### Directions
Recast every line of the material below as a Markdown table with the columns Row and Line, numbering the rows in order and omitting blank lines.

Text and item location entries:
[Begin]
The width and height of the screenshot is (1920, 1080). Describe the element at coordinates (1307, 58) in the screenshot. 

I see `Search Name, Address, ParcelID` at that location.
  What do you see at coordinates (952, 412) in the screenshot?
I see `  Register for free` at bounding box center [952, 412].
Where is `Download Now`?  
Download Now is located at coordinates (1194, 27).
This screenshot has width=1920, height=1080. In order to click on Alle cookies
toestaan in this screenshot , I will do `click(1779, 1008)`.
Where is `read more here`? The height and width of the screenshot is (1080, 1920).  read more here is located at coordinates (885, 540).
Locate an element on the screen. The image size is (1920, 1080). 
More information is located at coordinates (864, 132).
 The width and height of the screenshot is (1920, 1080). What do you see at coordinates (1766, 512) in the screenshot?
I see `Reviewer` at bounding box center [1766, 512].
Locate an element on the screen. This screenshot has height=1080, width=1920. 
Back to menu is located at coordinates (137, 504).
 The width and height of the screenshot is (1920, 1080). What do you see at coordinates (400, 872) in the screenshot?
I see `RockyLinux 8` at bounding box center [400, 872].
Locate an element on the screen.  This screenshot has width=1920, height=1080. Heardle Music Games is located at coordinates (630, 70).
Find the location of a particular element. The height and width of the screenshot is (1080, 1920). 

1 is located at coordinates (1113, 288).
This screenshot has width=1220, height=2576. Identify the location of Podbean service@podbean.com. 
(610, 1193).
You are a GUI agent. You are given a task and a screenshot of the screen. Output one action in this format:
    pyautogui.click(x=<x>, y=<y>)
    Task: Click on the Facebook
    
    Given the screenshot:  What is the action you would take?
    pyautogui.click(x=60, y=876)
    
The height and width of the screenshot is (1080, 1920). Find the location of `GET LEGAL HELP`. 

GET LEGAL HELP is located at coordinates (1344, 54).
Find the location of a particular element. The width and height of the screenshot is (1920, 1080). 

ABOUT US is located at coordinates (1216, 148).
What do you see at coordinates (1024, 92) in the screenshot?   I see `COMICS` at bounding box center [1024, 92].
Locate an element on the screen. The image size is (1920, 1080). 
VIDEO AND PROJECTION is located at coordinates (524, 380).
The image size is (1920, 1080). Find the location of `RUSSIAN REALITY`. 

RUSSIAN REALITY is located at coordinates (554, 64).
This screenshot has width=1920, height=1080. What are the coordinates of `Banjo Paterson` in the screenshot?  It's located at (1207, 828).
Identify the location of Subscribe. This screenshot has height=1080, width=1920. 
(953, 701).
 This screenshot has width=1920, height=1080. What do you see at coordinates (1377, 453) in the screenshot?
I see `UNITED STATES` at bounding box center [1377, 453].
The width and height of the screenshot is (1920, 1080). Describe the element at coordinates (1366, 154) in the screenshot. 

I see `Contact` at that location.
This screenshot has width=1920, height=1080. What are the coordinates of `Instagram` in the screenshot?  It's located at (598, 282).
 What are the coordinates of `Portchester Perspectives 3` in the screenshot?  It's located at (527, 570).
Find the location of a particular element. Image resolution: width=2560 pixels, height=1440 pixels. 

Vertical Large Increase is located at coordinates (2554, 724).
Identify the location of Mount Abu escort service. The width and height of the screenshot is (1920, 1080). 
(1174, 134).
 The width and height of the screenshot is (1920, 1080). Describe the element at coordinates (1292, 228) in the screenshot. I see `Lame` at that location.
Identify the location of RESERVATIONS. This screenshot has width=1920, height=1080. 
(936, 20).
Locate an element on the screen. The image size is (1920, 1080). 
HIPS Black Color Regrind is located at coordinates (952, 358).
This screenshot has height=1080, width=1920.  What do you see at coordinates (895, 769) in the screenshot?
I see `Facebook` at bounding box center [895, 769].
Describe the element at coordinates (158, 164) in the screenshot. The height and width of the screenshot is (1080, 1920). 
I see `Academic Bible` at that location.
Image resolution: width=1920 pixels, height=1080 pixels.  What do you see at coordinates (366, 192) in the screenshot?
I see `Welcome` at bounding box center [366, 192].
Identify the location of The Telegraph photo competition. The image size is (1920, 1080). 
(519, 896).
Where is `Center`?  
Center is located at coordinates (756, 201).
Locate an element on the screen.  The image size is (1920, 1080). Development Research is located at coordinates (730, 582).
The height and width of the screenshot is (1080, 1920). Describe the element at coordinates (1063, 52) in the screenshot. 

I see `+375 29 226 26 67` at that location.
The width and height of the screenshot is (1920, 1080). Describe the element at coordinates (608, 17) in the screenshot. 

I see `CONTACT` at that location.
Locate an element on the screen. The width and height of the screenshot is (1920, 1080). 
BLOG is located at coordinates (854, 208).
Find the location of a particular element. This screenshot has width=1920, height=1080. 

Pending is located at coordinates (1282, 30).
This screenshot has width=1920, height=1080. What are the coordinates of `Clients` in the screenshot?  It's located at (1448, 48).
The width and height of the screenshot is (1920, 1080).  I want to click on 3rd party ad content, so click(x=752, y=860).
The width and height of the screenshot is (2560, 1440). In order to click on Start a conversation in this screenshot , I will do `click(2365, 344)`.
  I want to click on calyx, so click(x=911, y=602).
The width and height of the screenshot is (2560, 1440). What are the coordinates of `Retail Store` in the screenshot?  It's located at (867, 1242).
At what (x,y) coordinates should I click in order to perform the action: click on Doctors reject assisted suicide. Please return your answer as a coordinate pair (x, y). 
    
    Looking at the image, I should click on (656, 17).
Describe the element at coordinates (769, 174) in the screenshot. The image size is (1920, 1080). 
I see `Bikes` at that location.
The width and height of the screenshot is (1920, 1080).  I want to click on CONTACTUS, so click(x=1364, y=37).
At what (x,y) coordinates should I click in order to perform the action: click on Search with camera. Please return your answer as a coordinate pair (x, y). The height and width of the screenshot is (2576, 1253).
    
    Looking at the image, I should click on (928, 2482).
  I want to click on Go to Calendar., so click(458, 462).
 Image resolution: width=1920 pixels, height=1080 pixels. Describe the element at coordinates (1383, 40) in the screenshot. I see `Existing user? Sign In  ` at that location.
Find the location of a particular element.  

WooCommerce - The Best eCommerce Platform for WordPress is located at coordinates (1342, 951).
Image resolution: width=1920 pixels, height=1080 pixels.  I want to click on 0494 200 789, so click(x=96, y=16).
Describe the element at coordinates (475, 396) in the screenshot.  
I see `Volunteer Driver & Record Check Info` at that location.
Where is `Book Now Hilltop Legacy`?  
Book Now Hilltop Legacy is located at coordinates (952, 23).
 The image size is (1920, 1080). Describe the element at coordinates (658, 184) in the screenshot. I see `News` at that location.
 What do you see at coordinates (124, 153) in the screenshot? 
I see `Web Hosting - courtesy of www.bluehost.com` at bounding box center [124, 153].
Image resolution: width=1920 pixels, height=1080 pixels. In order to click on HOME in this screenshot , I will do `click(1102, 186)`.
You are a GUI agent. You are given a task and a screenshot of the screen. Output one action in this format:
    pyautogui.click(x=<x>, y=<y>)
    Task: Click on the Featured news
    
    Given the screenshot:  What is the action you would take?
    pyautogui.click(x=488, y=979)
[End]
### Output of the exercise
| Row | Line |
|---|---|
| 1 | The width and height of the screenshot is (1920, 1080). Describe the element at coordinates (1307, 58) in the screenshot.  |
| 2 | I see `Search Name, Address, ParcelID` at that location. |
| 3 |   What do you see at coordinates (952, 412) in the screenshot? |
| 4 | I see `  Register for free` at bounding box center [952, 412]. |
| 5 | Where is `Download Now`?   |
| 6 | Download Now is located at coordinates (1194, 27). |
| 7 | This screenshot has width=1920, height=1080. In order to click on Alle cookies |
| 8 | toestaan in this screenshot , I will do `click(1779, 1008)`. |
| 9 | Where is `read more here`? The height and width of the screenshot is (1080, 1920).  read more here is located at coordinates (885, 540). |
| 10 | Locate an element on the screen. The image size is (1920, 1080).  |
| 11 | More information is located at coordinates (864, 132). |
| 12 |  The width and height of the screenshot is (1920, 1080). What do you see at coordinates (1766, 512) in the screenshot? |
| 13 | I see `Reviewer` at bounding box center [1766, 512]. |
| 14 | Locate an element on the screen. This screenshot has height=1080, width=1920.  |
| 15 | Back to menu is located at coordinates (137, 504). |
| 16 |  The width and height of the screenshot is (1920, 1080). What do you see at coordinates (400, 872) in the screenshot? |
| 17 | I see `RockyLinux 8` at bounding box center [400, 872]. |
| 18 | Locate an element on the screen.  This screenshot has width=1920, height=1080. Heardle Music Games is located at coordinates (630, 70). |
| 19 | Find the location of a particular element. The height and width of the screenshot is (1080, 1920).  |
| 20 | 1 is located at coordinates (1113, 288). |
| 21 | This screenshot has width=1220, height=2576. Identify the location of Podbean service@podbean.com.  |
| 22 | (610, 1193). |
| 23 | You are a GUI agent. You are given a task and a screenshot of the screen. Output one action in this format: |
| 24 |     pyautogui.click(x=<x>, y=<y>) |
| 25 |     Task: Click on the Facebook |
| 26 |     Given the screenshot:  What is the action you would take? |
| 27 |     pyautogui.click(x=60, y=876) |
| 28 | The height and width of the screenshot is (1080, 1920). Find the location of `GET LEGAL HELP`.  |
| 29 | GET LEGAL HELP is located at coordinates (1344, 54). |
| 30 | Find the location of a particular element. The width and height of the screenshot is (1920, 1080).  |
| 31 | ABOUT US is located at coordinates (1216, 148). |
| 32 | What do you see at coordinates (1024, 92) in the screenshot?   I see `COMICS` at bounding box center [1024, 92]. |
| 33 | Locate an element on the screen. The image size is (1920, 1080).  |
| 34 | VIDEO AND PROJECTION is located at coordinates (524, 380). |
| 35 | The image size is (1920, 1080). Find the location of `RUSSIAN REALITY`.  |
| 36 | RUSSIAN REALITY is located at coordinates (554, 64). |
| 37 | This screenshot has width=1920, height=1080. What are the coordinates of `Banjo Paterson` in the screenshot?  It's located at (1207, 828). |
| 38 | Identify the location of Subscribe. This screenshot has height=1080, width=1920.  |
| 39 | (953, 701). |
| 40 |  This screenshot has width=1920, height=1080. What do you see at coordinates (1377, 453) in the screenshot? |
| 41 | I see `UNITED STATES` at bounding box center [1377, 453]. |
| 42 | The width and height of the screenshot is (1920, 1080). Describe the element at coordinates (1366, 154) in the screenshot.  |
| 43 | I see `Contact` at that location. |
| 44 | This screenshot has width=1920, height=1080. What are the coordinates of `Instagram` in the screenshot?  It's located at (598, 282). |
| 45 |  What are the coordinates of `Portchester Perspectives 3` in the screenshot?  It's located at (527, 570). |
| 46 | Find the location of a particular element. Image resolution: width=2560 pixels, height=1440 pixels.  |
| 47 | Vertical Large Increase is located at coordinates (2554, 724). |
| 48 | Identify the location of Mount Abu escort service. The width and height of the screenshot is (1920, 1080).  |
| 49 | (1174, 134). |
| 50 |  The width and height of the screenshot is (1920, 1080). Describe the element at coordinates (1292, 228) in the screenshot. I see `Lame` at that location. |
| 51 | Identify the location of RESERVATIONS. This screenshot has width=1920, height=1080.  |
| 52 | (936, 20). |
| 53 | Locate an element on the screen. The image size is (1920, 1080).  |
| 54 | HIPS Black Color Regrind is located at coordinates (952, 358). |
| 55 | This screenshot has height=1080, width=1920.  What do you see at coordinates (895, 769) in the screenshot? |
| 56 | I see `Facebook` at bounding box center [895, 769]. |
| 57 | Describe the element at coordinates (158, 164) in the screenshot. The height and width of the screenshot is (1080, 1920).  |
| 58 | I see `Academic Bible` at that location. |
| 59 | Image resolution: width=1920 pixels, height=1080 pixels.  What do you see at coordinates (366, 192) in the screenshot? |
| 60 | I see `Welcome` at bounding box center [366, 192]. |
| 61 | Identify the location of The Telegraph photo competition. The image size is (1920, 1080).  |
| 62 | (519, 896). |
| 63 | Where is `Center`?   |
| 64 | Center is located at coordinates (756, 201). |
| 65 | Locate an element on the screen.  The image size is (1920, 1080). Development Research is located at coordinates (730, 582). |
| 66 | The height and width of the screenshot is (1080, 1920). Describe the element at coordinates (1063, 52) in the screenshot.  |
| 67 | I see `+375 29 226 26 67` at that location. |
| 68 | The width and height of the screenshot is (1920, 1080). Describe the element at coordinates (608, 17) in the screenshot.  |
| 69 | I see `CONTACT` at that location. |
| 70 | Locate an element on the screen. The width and height of the screenshot is (1920, 1080).  |
| 71 | BLOG is located at coordinates (854, 208). |
| 72 | Find the location of a particular element. This screenshot has width=1920, height=1080.  |
| 73 | Pending is located at coordinates (1282, 30). |
| 74 | This screenshot has width=1920, height=1080. What are the coordinates of `Clients` in the screenshot?  It's located at (1448, 48). |
| 75 | The width and height of the screenshot is (1920, 1080).  I want to click on 3rd party ad content, so click(x=752, y=860). |
| 76 | The width and height of the screenshot is (2560, 1440). In order to click on Start a conversation in this screenshot , I will do `click(2365, 344)`. |
| 77 |   I want to click on calyx, so click(x=911, y=602). |
| 78 | The width and height of the screenshot is (2560, 1440). What are the coordinates of `Retail Store` in the screenshot?  It's located at (867, 1242). |
| 79 | At what (x,y) coordinates should I click in order to perform the action: click on Doctors reject assisted suicide. Please return your answer as a coordinate pair (x, y).  |
| 80 |     Looking at the image, I should click on (656, 17). |
| 81 | Describe the element at coordinates (769, 174) in the screenshot. The image size is (1920, 1080).  |
| 82 | I see `Bikes` at that location. |
| 83 | The width and height of the screenshot is (1920, 1080).  I want to click on CONTACTUS, so click(x=1364, y=37). |
| 84 | At what (x,y) coordinates should I click in order to perform the action: click on Search with camera. Please return your answer as a coordinate pair (x, y). The height and width of the screenshot is (2576, 1253). |
| 85 |     Looking at the image, I should click on (928, 2482). |
| 86 |   I want to click on Go to Calendar., so click(458, 462). |
| 87 |  Image resolution: width=1920 pixels, height=1080 pixels. Describe the element at coordinates (1383, 40) in the screenshot. I see `Existing user? Sign In  ` at that location. |
| 88 | Find the location of a particular element.   |
| 89 | WooCommerce - The Best eCommerce Platform for WordPress is located at coordinates (1342, 951). |
| 90 | Image resolution: width=1920 pixels, height=1080 pixels.  I want to click on 0494 200 789, so click(x=96, y=16). |
| 91 | Describe the element at coordinates (475, 396) in the screenshot.   |
| 92 | I see `Volunteer Driver & Record Check Info` at that location. |
| 93 | Where is `Book Now Hilltop Legacy`?   |
| 94 | Book Now Hilltop Legacy is located at coordinates (952, 23). |
| 95 |  The image size is (1920, 1080). Describe the element at coordinates (658, 184) in the screenshot. I see `News` at that location. |
| 96 |  What do you see at coordinates (124, 153) in the screenshot?  |
| 97 | I see `Web Hosting - courtesy of www.bluehost.com` at bounding box center [124, 153]. |
| 98 | Image resolution: width=1920 pixels, height=1080 pixels. In order to click on HOME in this screenshot , I will do `click(1102, 186)`. |
| 99 | You are a GUI agent. You are given a task and a screenshot of the screen. Output one action in this format: |
| 100 |     pyautogui.click(x=<x>, y=<y>) |
| 101 |     Task: Click on the Featured news |
| 102 |     Given the screenshot:  What is the action you would take? |
| 103 |     pyautogui.click(x=488, y=979) |